═══ Text shown ═══
Speaking at a discussion in New Delhi, Kapur said his research revealed the sustained fiscal burden of central public sector enterprises.

He noted that while data from state run enterprises remains difficult to compile due to poor record keeping, central PSU data clearly shows their high economic cost when measured against government borrowing.

Kapur explained that the opportunity cost of PSUs has ranged between 1.5 and 2.5% of GDP for nearly five decades. This calculation compares the rate of return of public sector enterprises with the government’s borrowing rate. According to him, this persistent gap represents a massive drain on public finances year after year. He highlighted that the financial impact becomes starker when compared to alternative spending priorities.

Kapur said, states could have doubled their healthcare expenditure if PSUs had not continued to incur losses. Similarly, the central government could have nearly doubled annual infrastructure spending over the last fifty years if these enterprises had performed better.

Contrary to the belief that state led enterprise expansion is a thing of the past, Kapur pointed out that the number of PSUs has actually increased in recent years. He noted that around 70 public sector enterprises were established during the Nehru era, while 84 have been set up under the current government.
═══ Provided data ═══
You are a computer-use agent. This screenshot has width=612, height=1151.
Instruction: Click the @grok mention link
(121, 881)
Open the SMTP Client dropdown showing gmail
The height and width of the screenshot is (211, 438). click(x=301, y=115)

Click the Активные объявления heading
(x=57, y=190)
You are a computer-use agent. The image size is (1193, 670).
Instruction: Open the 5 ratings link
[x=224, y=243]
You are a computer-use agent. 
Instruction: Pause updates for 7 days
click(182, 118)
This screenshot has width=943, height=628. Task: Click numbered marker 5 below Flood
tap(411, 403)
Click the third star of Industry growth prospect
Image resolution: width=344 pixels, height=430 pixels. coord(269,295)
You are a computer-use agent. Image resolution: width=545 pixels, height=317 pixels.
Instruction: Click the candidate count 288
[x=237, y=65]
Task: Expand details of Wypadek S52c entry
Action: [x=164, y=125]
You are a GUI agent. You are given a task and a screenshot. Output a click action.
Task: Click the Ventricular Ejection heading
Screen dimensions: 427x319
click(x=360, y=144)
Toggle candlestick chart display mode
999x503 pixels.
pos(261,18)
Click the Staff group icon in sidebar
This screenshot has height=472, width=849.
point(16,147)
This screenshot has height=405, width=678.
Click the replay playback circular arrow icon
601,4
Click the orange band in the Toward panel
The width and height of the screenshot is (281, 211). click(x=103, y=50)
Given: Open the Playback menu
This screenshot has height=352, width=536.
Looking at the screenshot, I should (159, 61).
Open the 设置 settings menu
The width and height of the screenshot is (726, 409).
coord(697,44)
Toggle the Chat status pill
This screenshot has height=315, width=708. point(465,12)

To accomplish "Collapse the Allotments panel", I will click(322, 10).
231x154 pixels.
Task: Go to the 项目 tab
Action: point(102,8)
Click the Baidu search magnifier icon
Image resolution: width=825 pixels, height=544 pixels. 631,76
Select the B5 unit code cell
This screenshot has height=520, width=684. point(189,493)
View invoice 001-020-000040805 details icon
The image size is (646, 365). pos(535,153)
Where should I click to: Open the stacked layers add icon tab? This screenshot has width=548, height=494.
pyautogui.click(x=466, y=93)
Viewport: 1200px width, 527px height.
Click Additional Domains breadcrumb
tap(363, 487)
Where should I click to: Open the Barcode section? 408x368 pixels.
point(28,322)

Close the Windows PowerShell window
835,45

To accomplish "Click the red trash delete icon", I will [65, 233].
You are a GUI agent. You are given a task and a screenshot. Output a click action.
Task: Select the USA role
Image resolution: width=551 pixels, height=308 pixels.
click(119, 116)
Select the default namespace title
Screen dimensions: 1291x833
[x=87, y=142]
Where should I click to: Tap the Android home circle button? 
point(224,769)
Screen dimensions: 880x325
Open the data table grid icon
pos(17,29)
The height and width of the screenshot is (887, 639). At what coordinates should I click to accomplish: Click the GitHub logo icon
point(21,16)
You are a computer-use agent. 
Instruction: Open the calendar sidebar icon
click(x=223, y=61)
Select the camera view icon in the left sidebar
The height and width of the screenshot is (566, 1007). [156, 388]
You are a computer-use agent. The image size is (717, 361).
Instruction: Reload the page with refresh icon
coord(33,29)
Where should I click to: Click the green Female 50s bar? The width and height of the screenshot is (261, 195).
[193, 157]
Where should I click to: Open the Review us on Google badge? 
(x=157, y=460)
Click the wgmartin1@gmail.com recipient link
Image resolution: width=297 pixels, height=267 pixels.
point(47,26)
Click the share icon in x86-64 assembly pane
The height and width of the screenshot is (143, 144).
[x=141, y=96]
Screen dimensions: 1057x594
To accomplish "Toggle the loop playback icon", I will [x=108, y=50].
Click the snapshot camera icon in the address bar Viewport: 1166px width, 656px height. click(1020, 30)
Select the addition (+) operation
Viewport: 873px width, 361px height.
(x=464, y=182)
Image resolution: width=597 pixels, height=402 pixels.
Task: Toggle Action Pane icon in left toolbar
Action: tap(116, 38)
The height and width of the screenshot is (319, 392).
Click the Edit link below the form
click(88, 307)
═══
__The exercise__. Copy the stretch from "Contrary to the" through "the current government." in the passage on India's public sector enterprises, substituting "the past decade" for "recent years".

__Task output__.
Contrary to the belief that state led enterprise expansion is a thing of the past, Kapur pointed out that the number of PSUs has actually increased in the past decade. He noted that around 70 public sector enterprises were established during the Nehru era, while 84 have been set up under the current government.